1-8 Aug 09. Katy's first locations off the nest.
7-19 Aug 09. Katy was sticking close to home over these two weeks.
19-28 Aug 09. Katy is stretching her wings a bit. She apparently didn't find enough fish up at the little reservoir north of her nest to merit another trip, but really likes the Pettasquamscutt River (does anyplace on the planet have better place names than New England?) across Narragansett Bay.
25 Aug-7 Sep 09. The fishing must be good on the Pettaquamscutt. Katy's still basing her operations out of the nest area. The very last signal on the 7th was from the immediate vicinity of the nest.

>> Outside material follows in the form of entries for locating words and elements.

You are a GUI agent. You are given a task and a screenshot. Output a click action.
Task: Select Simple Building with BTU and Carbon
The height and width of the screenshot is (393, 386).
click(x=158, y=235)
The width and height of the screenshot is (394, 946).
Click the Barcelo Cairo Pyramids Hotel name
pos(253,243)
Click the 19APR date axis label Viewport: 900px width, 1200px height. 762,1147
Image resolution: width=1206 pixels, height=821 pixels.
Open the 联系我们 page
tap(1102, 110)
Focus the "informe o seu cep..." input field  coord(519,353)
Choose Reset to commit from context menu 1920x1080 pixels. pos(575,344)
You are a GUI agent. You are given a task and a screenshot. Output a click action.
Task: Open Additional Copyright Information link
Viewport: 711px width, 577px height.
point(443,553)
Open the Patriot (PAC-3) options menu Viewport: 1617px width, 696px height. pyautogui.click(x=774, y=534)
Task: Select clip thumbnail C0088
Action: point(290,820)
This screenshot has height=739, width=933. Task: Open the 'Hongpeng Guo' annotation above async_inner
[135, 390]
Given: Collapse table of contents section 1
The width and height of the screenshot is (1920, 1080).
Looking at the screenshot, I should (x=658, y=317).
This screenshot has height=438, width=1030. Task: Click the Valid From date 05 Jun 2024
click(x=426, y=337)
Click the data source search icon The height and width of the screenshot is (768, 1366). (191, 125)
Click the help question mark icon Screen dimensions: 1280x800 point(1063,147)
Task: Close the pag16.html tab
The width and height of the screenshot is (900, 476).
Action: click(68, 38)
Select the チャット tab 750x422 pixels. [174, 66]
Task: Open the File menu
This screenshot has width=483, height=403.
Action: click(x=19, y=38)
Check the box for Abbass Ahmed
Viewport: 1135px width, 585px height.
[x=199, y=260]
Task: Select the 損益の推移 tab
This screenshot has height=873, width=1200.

15-16 Sep 09. Katy is the third of our seven tagged youngsters to succumb to the urge. She took off on the 15. She roosted in along the Connecticut coast just west of the Connecticut River. Our last signal on the 16th was from New Jersey (just). She flew over Manhattan around 15:30. Birders in Central Park may have spotted her.
17 Sep 09. Katy continued south, denying the hawk watchers at Cape May the pleasure of her company, and settled down at the edge of a large cypress swamp in southern Delaware.
     A cypress swamp in Delaware? One never knows what interesting tidbit one will discover watching (as it were) Ospreys migrate!
17 Sep 09. Katy's last stand. We'll never know what happened, but a Great-horned Owl is a likely prime suspect.
     There's a good chance that we'll get this transmitter back. We have a series of good GPS locations after the transmitter stopped moving.  We may need to bring in a metal detector, but we have a fairly small location to search.